● **Work to be completed**
Update these lines by replacing "About Us" with "Our Story", keeping everything else the same, and leave the pictures out.

● **Material provided**
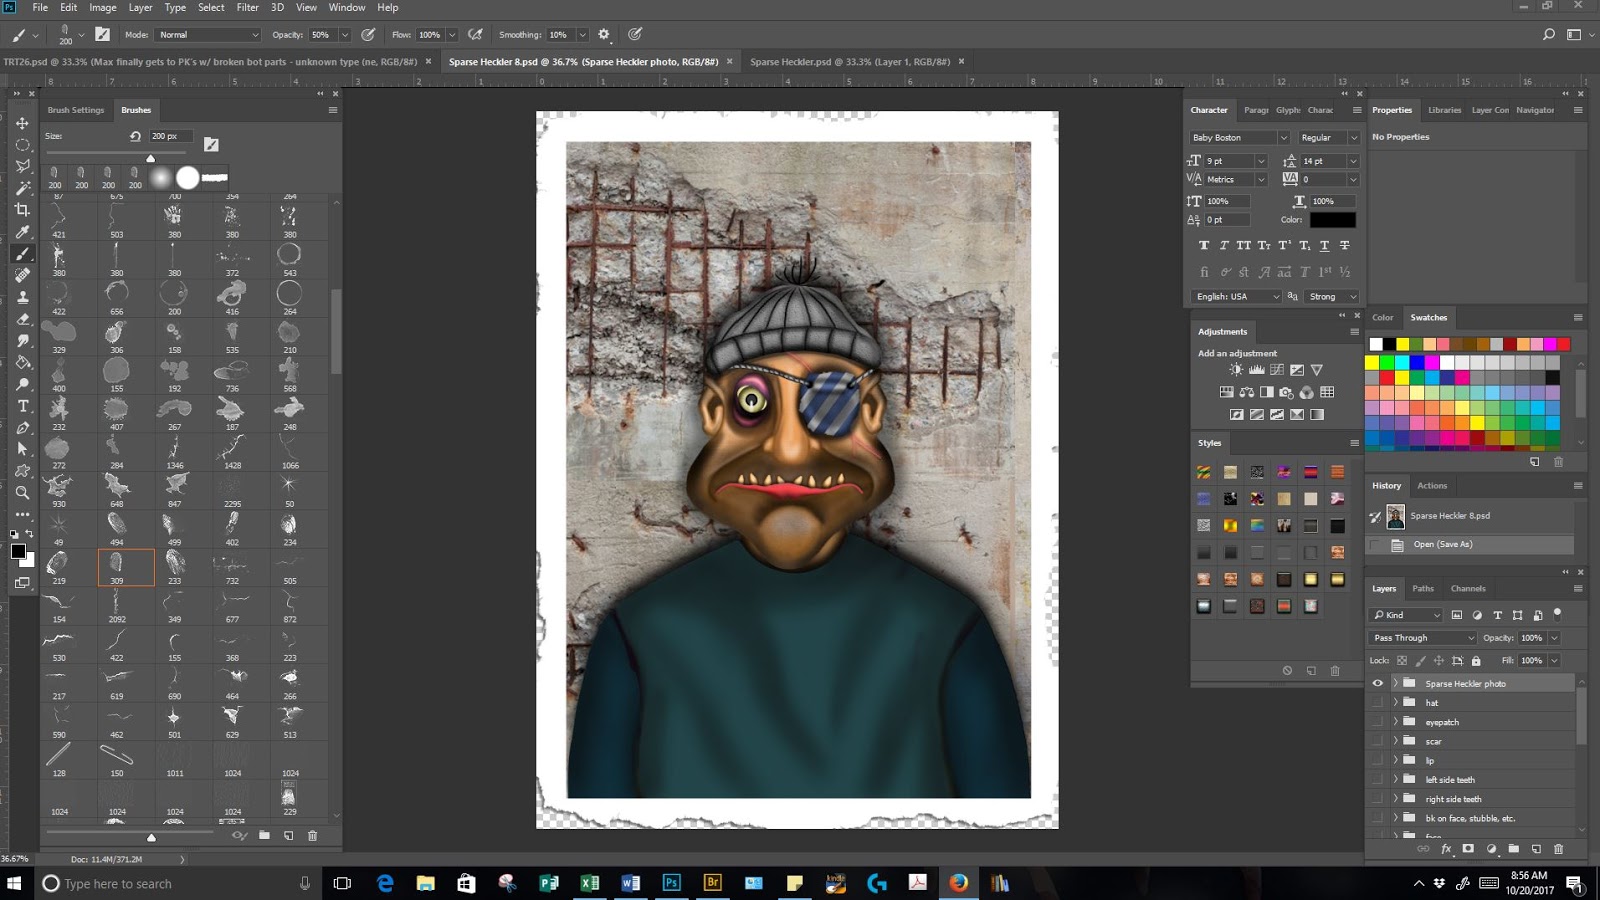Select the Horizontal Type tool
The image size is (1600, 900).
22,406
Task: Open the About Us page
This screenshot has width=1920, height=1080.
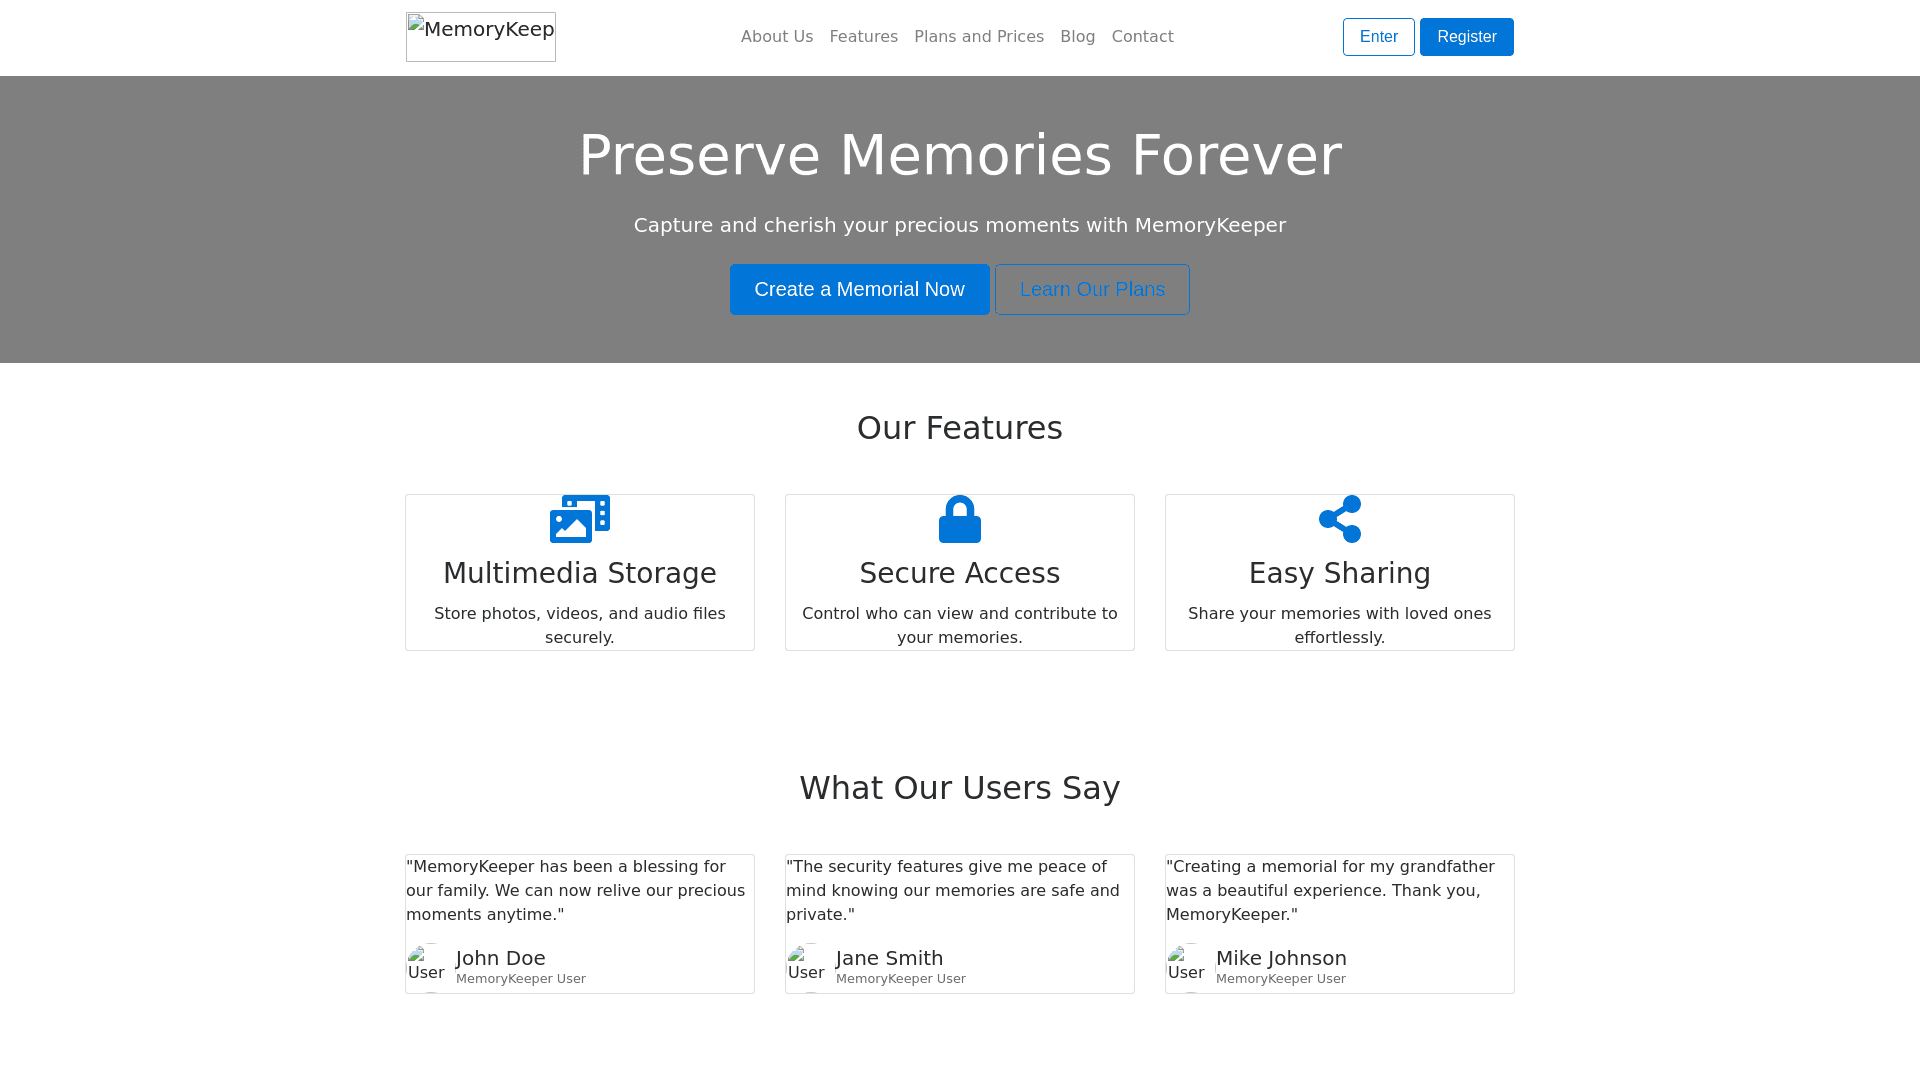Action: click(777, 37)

● **Reply to the exercise**
Select the Horizontal Type tool
The image size is (1600, 900).
22,406
Task: Open the Our Story page
This screenshot has width=1920, height=1080.
Action: click(777, 37)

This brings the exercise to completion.